Excerpt
BEGIN

Studio album by Minsk
- Released: 2005
- Recorded: 2005
- Genres: Doom metal, post-metal
- Length: 64:58
- Label: At a Loss Recordings
- Producer: Sanford Parker

Minsk chronology
|  | Out of a Center Which Is Neither Dead Nor Alive (2005) | With Echoes in the Movement of Stone (2007) |

= Out of a Center Which Is Neither Dead nor Alive =

Out of a Center Which Is Neither Dead Nor Alive is the debut full-length album by Chicago-based post-metal band Minsk. Produced by Sanford Parker, the album was released in 2005 on At a Loss Recordings.

==Critical reaction==
In a review of the album, AllMusic's Greg Prato wrote: "Although the group has obvious roots in metal (as evidenced by tracks like 'Narcotics and Dissecting Knives'), Minsk has plenty of tricks up its sleeve, such as the sonic hodgepodge 'Holy Flower of the North Star' (a track custom-made for listening to on headphones)."
Phil Freeman of The Wire remarked: "What's most striking about this music is how adeptly it subverts or sidesteps metal's traditional insistence on catharsis. It's New Age music of a sort: it fills the room, and it's often quite beautiful, but its ebb and flow are so regular and smooth that it acts as a sedative rather than a stimulant."

END

Data section
BEGIN

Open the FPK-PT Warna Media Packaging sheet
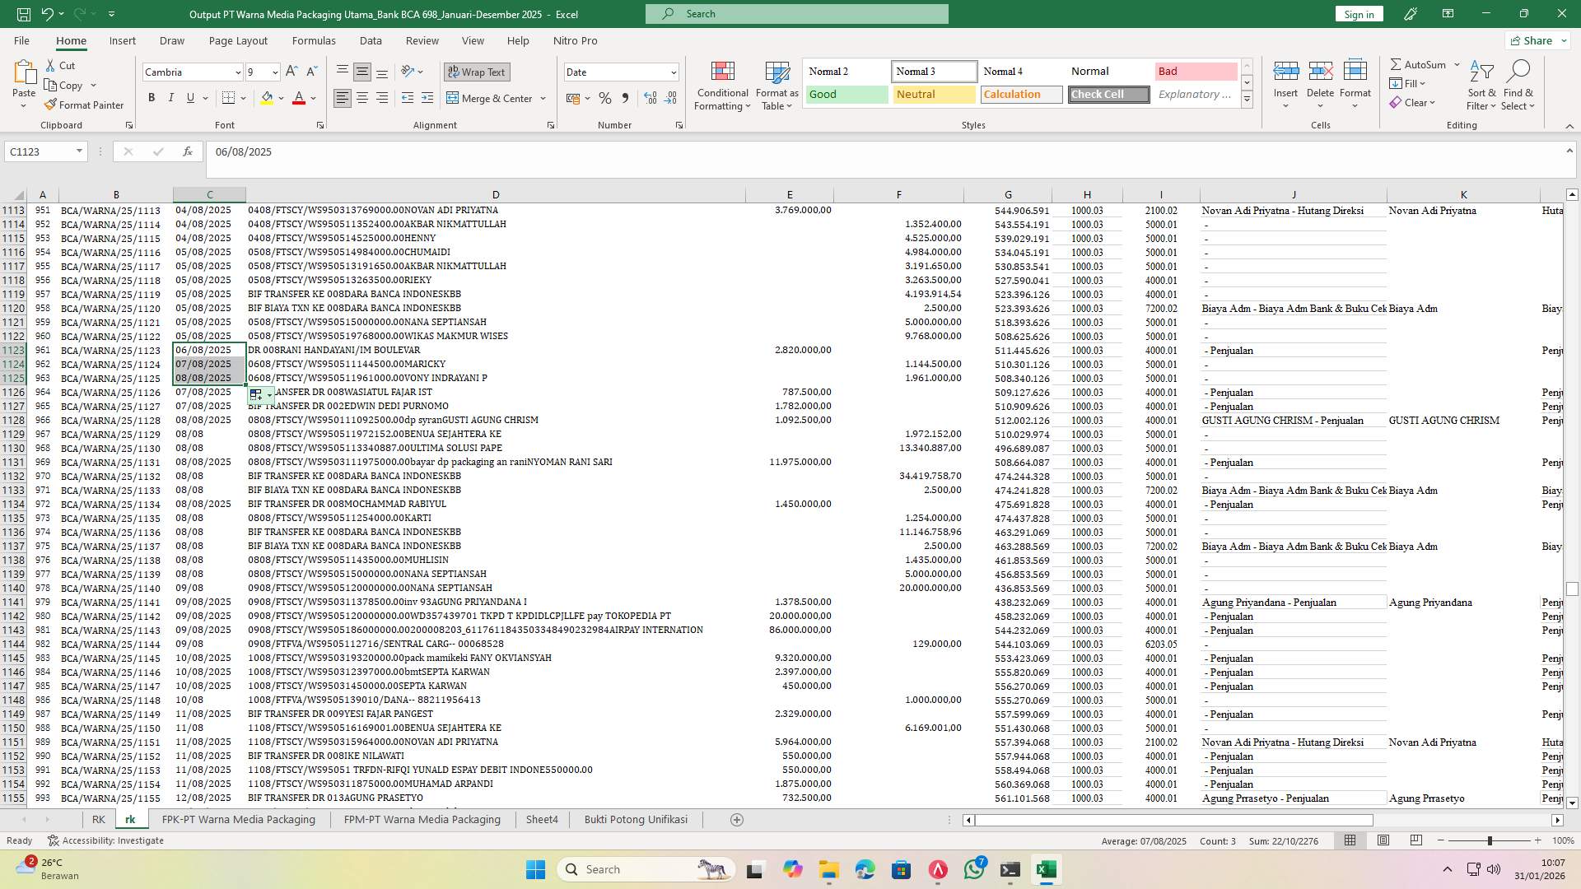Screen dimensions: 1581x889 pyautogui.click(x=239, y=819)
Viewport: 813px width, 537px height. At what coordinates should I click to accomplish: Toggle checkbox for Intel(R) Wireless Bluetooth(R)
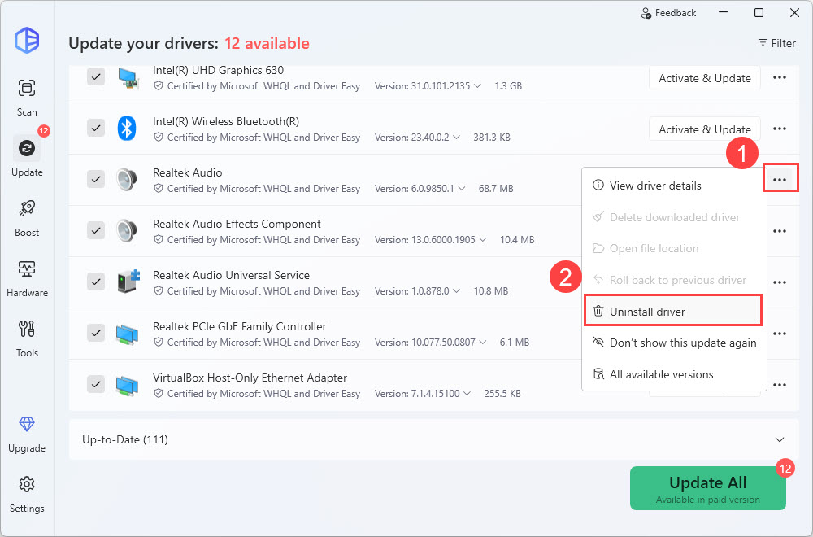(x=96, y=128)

END

Challenge
Which people are named in the Minsk album text?

Solution to this exercise
Sanford Parker, Greg Prato, Phil Freeman